Textpattern CMS support forum
You are not logged in. Register | Login | Help
- Topics: Active | Unanswered
#25 2007-03-31 22:55:48
- els
- Moderator
- From: The Netherlands
- Registered: 2004-06-06
- Posts: 7,458
Re: smd_fuzzy_find needs beta testers/coders
Thank you!!! Error is gone and it’s working :)
Offline
#26 2007-03-31 23:01:48
- els
- Moderator
- From: The Netherlands
- Registered: 2004-06-06
- Posts: 7,458
Re: smd_fuzzy_find needs beta testers/coders
…which is really strange because I copied the line of code from your post, and it’s exactly the same as the modified line in the plugin I just reinstalled…
Just noticed your edit :)
Last edited by els (2007-03-31 23:02:58)
Offline
#27 2007-06-09 20:36:07
- Logoleptic
- Plugin Author
- From: Kansas, USA
- Registered: 2004-02-29
- Posts: 482
Re: smd_fuzzy_find needs beta testers/coders
I admit I haven’t tested this myself, but while reading through the thread I thought of something that might increase the plugin’s performance. I just don’t know for sure if what I’m suggesting is actually possible.
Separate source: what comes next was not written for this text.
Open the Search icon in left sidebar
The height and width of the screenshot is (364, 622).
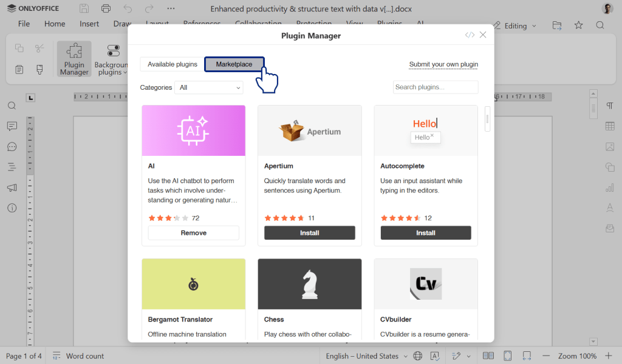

Some plugins, like rss_unlimited_categories, store article information in a special database table when the article is saved. What if you moved all the filtering and soundex/metaphone processing to occurr when an article is saved, storing the resulting unique words and their metaphone and soundex keys in a new smd_searchkeys table? You’d have a primary key of article ID, and fields containing each unique word and its pronunciation info. When a search was run, it would only need to query this table instead of doing all that processing every time.
I’m a newbie to plugin-writing, so I’m not sure this is possible. Thought I’d toss it out there as a suggestion, though.
Offline
Re: smd_fuzzy_find needs beta testers/coders
Logoleptic wrote:
What if you moved all the filtering and soundex/metaphone processing to occurr when an article is saved,
Hey, that’s not a bad idea. I’ve no idea how to implement that or add hooks into save_article, but in theory it’d work. As you say, the good news is it only has to run the computationally expensive stuff at article save on a (comparatively) small data set and ferret it away in a table.
Of course, that table / table cluster would have to be designed such that it can maintain performance with large quantities of data or we’d just be substituting the “looking through a hunk of text” with “looking through a load of table indices”; which may not offer that much improvement (at least, with my database normalisation skllls anyway :-)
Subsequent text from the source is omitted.